2. Taxation on earnings by the individual. Income tax or other types of taxes could be triggered in the country in which earnings are obtained, and, of course, paid in the country where the individual is tax resident. A general rule could be that the country of tax residence allows a credit on income tax withheld abroad.
3. Individuals should be aware of the agreements entered into by and between almost all countries in the world, even the so called tax havens, to exchange information on financial accounts and yes, now crypto wallets in some cases, that reveal several information, such as individuals’ personal data (including the tax identification number), profits obtained and balance held during the year, among others.
4. Awareness that there are some countries in which the Estate Tax or Inheritance Tax could apply in case the Individual passes away. There are some cases where taxes could be as high as 40% (for example, in the United States of America).
And that is why, in some cases, a thorough analysis on the estate and, if necessary, adequate structure is needed.
A wealth structure could be as complex as the Individual needs, but, in short, could be of two types: legal figures (with or without legal personality of its own) and entities with legal personality of its own.
Also, these two types of vehicles could be considered as taxpayer or as transparent (not subject to taxation) in their country of incorporation.
So, an individual could have a direct investment or investments through a wealth structure that owns the accounts or the wallets, but that provides an additional advantage than only holding the assets.
A very simple example of a wealth structure could be one in which the individual incorporates a Trust (where succession rules could be determined by the Individual) with a non-American company which is the owner of the account or the wallet.
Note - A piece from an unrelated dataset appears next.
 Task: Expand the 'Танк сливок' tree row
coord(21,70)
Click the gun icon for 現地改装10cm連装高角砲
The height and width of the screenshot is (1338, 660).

In such case, the individual could reach an ordered succession in case of death, and protection against a potential American Estate Tax (since the company would not die in any case).
Of course, the above is just an example of many possible cases that, as said, could be as complex or as simple as the individual needs.
Maybe in the next article, I will give a couple of interesting examples of structuring that could reach more specific objectives, such as a tax deferral or the protection by third parties of the famous “twelve words” without a risk of getting scammed in the process.